Here is yet another _critique_ of the Bush presidency, this one, reproduced under the Fair Dealing provisions (§29) of the Copyright Act from today’s _Globe and Mail_, is by Jeffrey Simpson:
-------------------------
http://www.theglobeandmail.com/servlet/story/RTGAM.20090116.wcosimp17/BNStory/specialComment/home

 Time will not do George W. Bush any favours

JEFFREY SIMPSON

From Saturday's Globe and Mail
January 16, 2009 at 10:19 PM EST

George W. Bush, despite his fondest wishes, isn't going to do a Truman.

In 1953, Harry Truman left office a desperately unpopular president. Today, he is viewed as having been a good president at worst and a very good one at best. The passage of time has been kind to the man thrust into the presidency on the death of Franklin Roosevelt.

The resurrection of Mr. Truman's reputation has inspired hope in unpopular politicians departing office that the perspective of time and the work of historians will change the verdict for future generations.

Invariably, their plea to history is that unpopularity flowed from having made hard decisions that time will make look better. As Mr. Bush said in his final speech, "You may not agree with some tough decisions I have made. But I hope you can agree that I was willing to make the tough decisions."

When tough decisions are bad ones, however, then both contemporaries and historians tend to draw the same conclusions. We expect politicians to make tough decisions, but we hope they will make correct decisions, which Mr. Bush did not.

Just as consequential as the hard bad decisions were a bunch of easy bad ones he made.

For example, he cut taxes on the wealthiest Americans, dropping the top marginal tax rate from 39.5 per cent to 35 per cent. He raised the estate tax ceiling to $3.5-million, with the result that the rich got richer. Those tax cuts helped to push the federal surplus he inherited from the Clinton administration into eight years in the red.

He expanded coverage for seniors' drug benefits without appropriating the money to pay for the expansion, thereby adding to the deficit. He did the same thing with education reform in the shape of the No Child Left Behind law: new requirements but not enough money to meet them. He went through eight years and barely used a presidential veto.

These, and many other decisions, were easy in the sense that they let spending rip without having to offend any constituency, let alone any Republican legislators who controlled Congress for most of the past eight years.

Mr. Bush leaves office with his country massively in debt, in the worst economic crisis since the Great Depression, facing years of huge deficits, with unemployment rising fast, banks and financial institutions tottering, a large trade deficit, an enormous oil deficit, and rising greenhouse-gas emissions.

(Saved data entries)
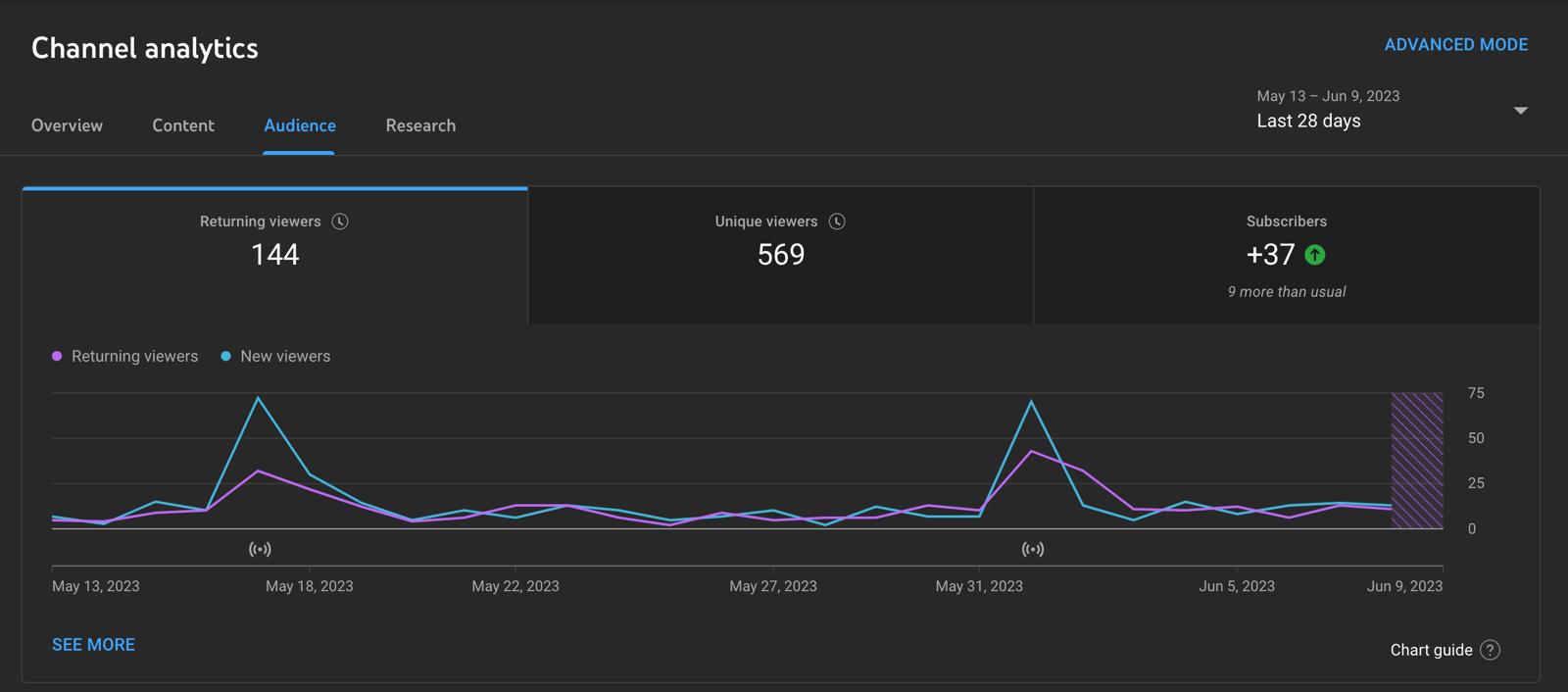Select the live stream marker near May 31
Screen dimensions: 1568x692
(x=1033, y=549)
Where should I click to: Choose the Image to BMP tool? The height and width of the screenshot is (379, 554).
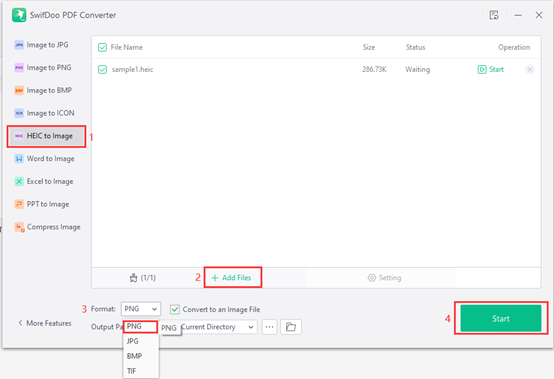(x=43, y=90)
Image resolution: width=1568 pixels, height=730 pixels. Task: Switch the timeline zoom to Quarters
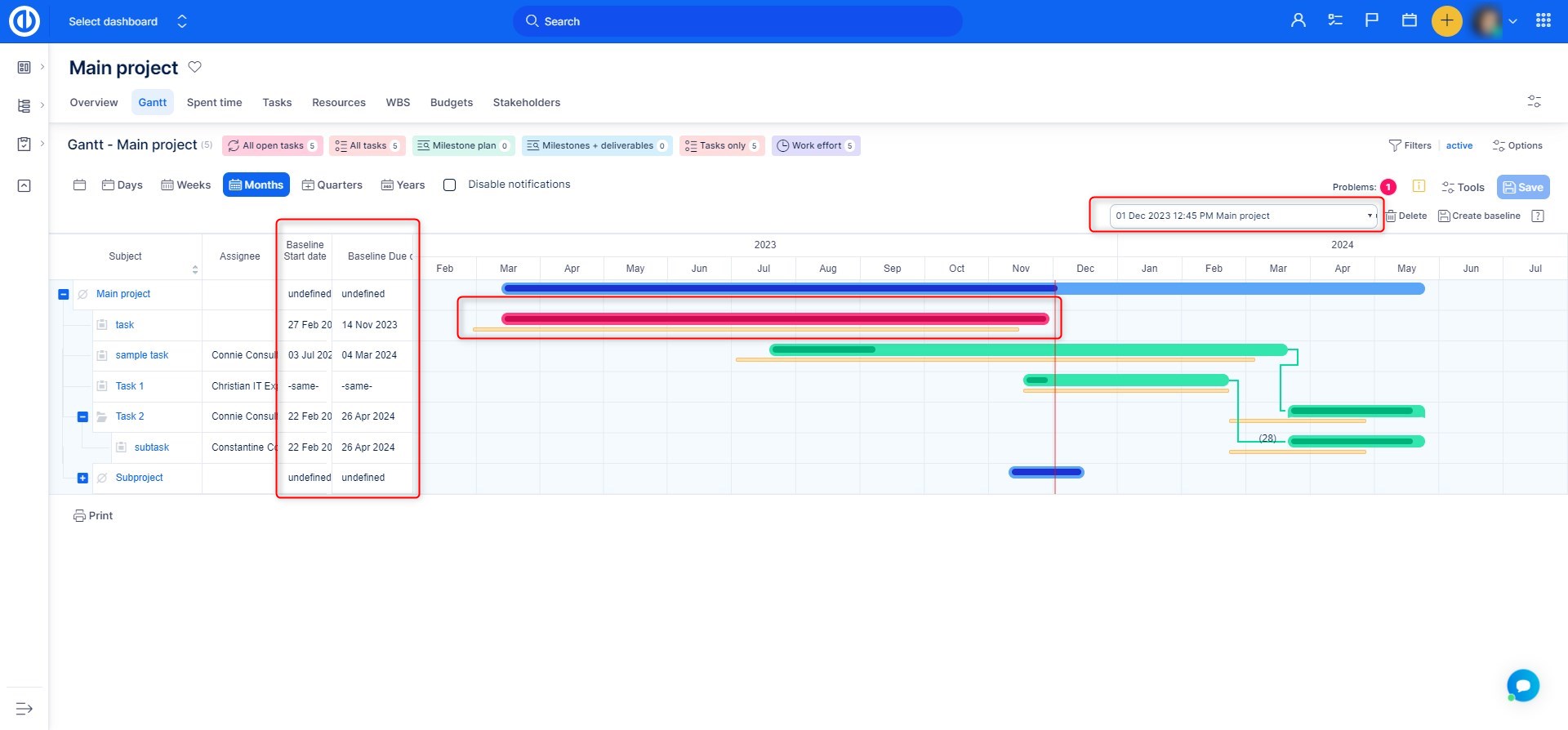pos(332,185)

What to work on: Continue the column on how history will judge George W. Bush, picking up after its final paragraph.

Output:
In the parlance of American politics, the colour red is used for Republicans. It's a fitting colour for a Republican president who gave his country red ink everywhere, on corporate balance sheets, individual bank accounts, and local, state and national budgets.

He departs with the U.S. embroiled in two wars: one in Iraq that's finally going better, the other in Afghanistan that's getting worse. The "war on terror" has not struck the American heartland since 9/11, but terrorist attacks have struck many other parts of the world.

Mr. Bush dismisses charges that his country's reputation nosedived around the world on his watch. It did rise in India and parts of Africa; everywhere else, however, the U.S. is held in less regard today than when he took office, according to mountains of worldwide polling evidence.

Domestic evidence is equally overwhelming. Mr. Bush departs with an approval rating of about 20 per cent.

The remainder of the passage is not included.